Dado que para grandes males se requieren grandes remedios, puede ser tentador vaciar completamente el estanque, limpiarlo y luego llenarlo de nuevo. Esta solución, aunque radical, debe evitarse. Las plantas y los peces —cuando los hay— crean con el tiempo un ambiente propicio para su vida y desarrollo.

Por lo tanto, se recomienda preservar este ecosistema lo mejor posible, no romperlo, para no dañar la existencia misma de las plantas y animales. Entonces, ¿cómo eliminar el lodo sin vaciar el estanque? Aspirándolo, simplemente, y añadiendo bacterias que mejoran la digestión de la materia orgánica en el fondo.

Existen aspiradoras para estanques que permiten limpiar el fondo de un cuerpo de agua preservando el equilibrio que los organismos vivos han creado con el tiempo.
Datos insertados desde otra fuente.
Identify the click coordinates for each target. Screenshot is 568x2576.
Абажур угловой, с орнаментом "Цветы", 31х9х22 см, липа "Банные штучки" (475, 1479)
Verificar regularmente la calidad del agua

La buena calidad del agua es esencial para la salud de un estanque. Tres elementos deben controlarse para evaluarla con precisión. El primero es el pH, que idealmente debe estar entre 5 y 8. Si es demasiado ácido (menor a 7), significa que hay demasiada materia orgánica en el agua. Si es demasiado básico (mayor a 7), el agua no está suficientemente aireada, carece de oxígeno y por tanto está estancada.

El segundo elemento a verificar es la dureza del agua. Sin entrar en explicaciones complicadas, basta saber que esta dureza —expresada en TH, título hidrotimétrico— debe estar entre 10 y 15 para ser adecuada para la vida animal y vegetal. El nivel de oxigenación del agua también es un factor determinante para que la vida prospere en un estanque de jardín. Los peces que suben a la superficie en busca de aire son una señal infalible de que el agua carece de oxígeno.

Afortunadamente, algunas plantas como el cornifle sumergido, la lenteja de agua común, el elodea o la violeta de agua contribuyen a producir oxígeno. Asimismo, la instalación de una bomba junto con un chorro de agua también ayuda a airear adecuadamente un cuerpo de agua. Finalmente, cuanto más clara esté el agua, más penetra la luz solar y mejor se desarrollan las plantas y animales acuáticos. Por eso es necesario limpiar regularmente los filtros del estanque para que funcionen perfectamente.

Preparar plantas y peces para el próximo invierno


Una vez tomadas todas las medidas «ambientales», es hora de preparar las plantas acuáticas para la llegada del frío. Lo primero es protegerlas de posibles heladas. Las plantas acuáticas, como las demás, son muy sensibles al frío y es preferible «trasladar» al fondo del estanque aquellas que estén cerca de la superficie, en macetas o cestas. Podar antes de trasladarlas también puede ayudarles a pasar mejor el invierno. Cuando vuelvan los días cálidos, solo habrá que subirlas para que puedan disfrutar nuevamente de la luz y el calor del sol. 


También se puede dar un pequeño apoyo a los peces para que pasen bien el invierno. Mientras coman, se les pueden dar vitaminas, lo que los fortalece y les ayuda a hacer reservas. Cuando el agua se enfríe y dejen de alimentarse, será momento de detener la filtración y, si es necesario, limpiarla de nuevo. Además, hay que asegurarse de desactivar todo lo que pueda enfriar aún más el agua, como las cascadas. 


Ahora todo está listo para que los días fríos transcurran sin problemas. Es momento de dejar que la fauna y flora acuáticas del jardín se adormezcan y esperar pacientemente la llegada de la primavera. Y con ella, el despertar de la naturaleza.